Posted on Aug 6, 2008 in Media Coverage

Rive Raises $14M For Its Catalysts For Efficient Oil Refining

By Jonathan Shieber <mailto:jonathan.shieber@dowjones.com>

8/6/2008

Rive Technology Inc. has raised $14 million to continue development of its technology that improves oil refiners’ fuel yields from fluid catalytic crackers.

For many investors the spectum of clean technologies covers those that improve the ability to use increasingly scarce resources — including oil.

“We think there’re lots of opportunities to bring technology across the whole energy landscape,” said Tim Woodward, a managing director with the San Francisco-based venture capital firm Nth Power, which led the latest investment in Rive Technology.

Rive’s new round was earlier reported by PE Hub, a Thomson Reuters LLC publication.

Previous investors Advanced Technology Ventures and Charles River Ventures also participated in the Series B financing, while Nth Power’s Woodward has taken a seat on the Rive Technology board of directors.
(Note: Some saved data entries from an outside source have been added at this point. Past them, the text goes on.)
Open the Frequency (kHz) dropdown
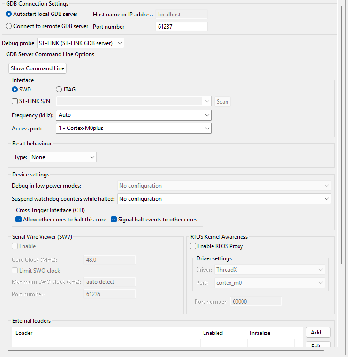The width and height of the screenshot is (348, 357). (134, 115)
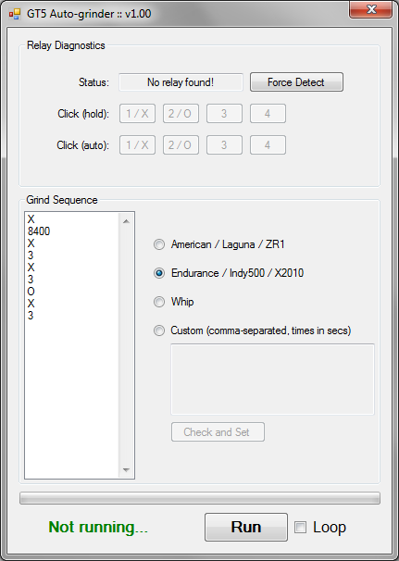Close the Auto-grinder window
Image resolution: width=399 pixels, height=561 pixels.
tap(370, 9)
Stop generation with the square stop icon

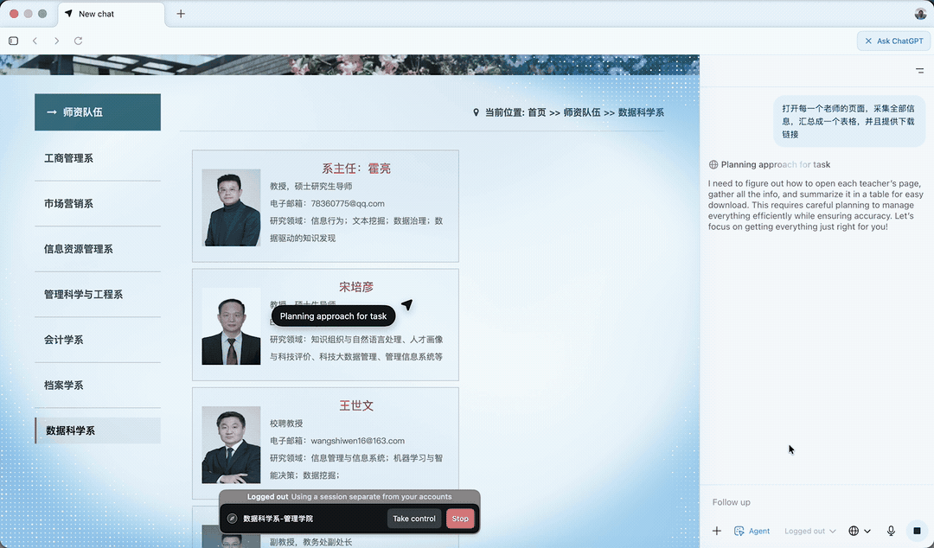pos(917,531)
“The core technology is about greater yields in refining operations through catalytic technology improvements,” Woodward said in an interview. “If you can take existing infrastructure and through innovation bring more throughput, more reliability, more efficiency, from our perspective that’s a venture play.”

Other firms have taken a similar approach. For instance Menlo Park, Calif.-based Kleiner Perkins Caufield and Byers has invested in Houston-based GloriOil Inc., which is developing biotechnology solutions to improve and increase recovery from mature wells. Kleiner is also invested in Luca Technologies Inc., which introduces organisms into used coal mines to create additional natural gas in the spent seams; and the firm invested in Teralliance Inc., an oil and gas exploration and production technology developer based in Newport Beach, Calif.
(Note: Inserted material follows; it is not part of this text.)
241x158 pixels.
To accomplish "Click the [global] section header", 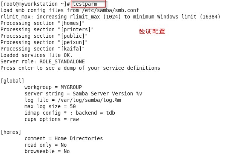I will pos(12,81).
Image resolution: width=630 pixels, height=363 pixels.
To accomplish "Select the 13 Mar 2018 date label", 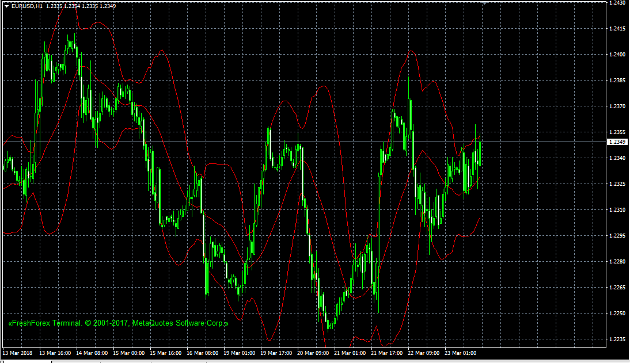I will click(17, 353).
At Cambridge, Mass.-based Rive Technology, the new financing will be used to continue developing the company’s technology, according to Andrew Dougherty, vice president of operations for Rive Technology. Dougherty declined to comment on the company’s commercialization plans, nor would he disclose the number of employees at Rive.
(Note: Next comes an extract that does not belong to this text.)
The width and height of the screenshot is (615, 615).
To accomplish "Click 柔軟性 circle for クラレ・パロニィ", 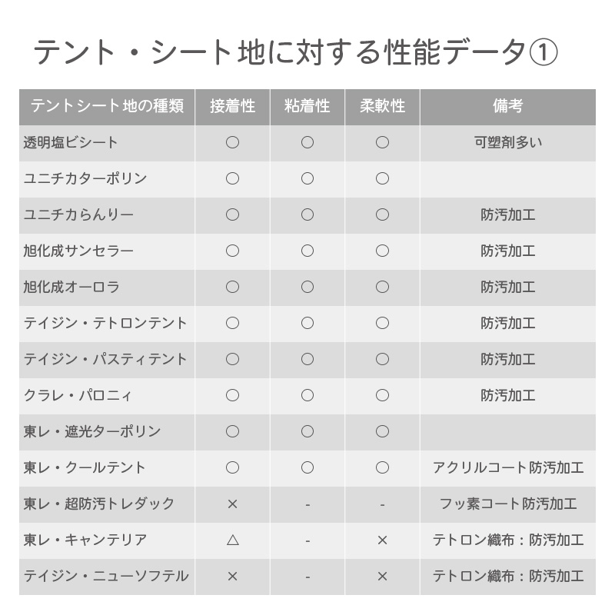I will tap(382, 396).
For years, companies like Richmond, Va.-based Albermarle Inc., BASF Group, and WR Grace & Co. have been developing catalysts to improve the yield from oil production. “The refining industry is a mature industry,” Dougherty said. “There’s a whole value chain of large and small companies that are built up to serve it.”

In a market like chemicals, where there are massive companies that are already established as the big players, a company like Rive has little choice but to find partners among the giants, according to Dougherty.

“We’re going to be partnering with one or more of them on our path to market,” he said. “The strategy is to penetrate the refining market initially,” Dougherty continued. “That’s where paying customers are today. Once we are established there, we will branch into other markets.”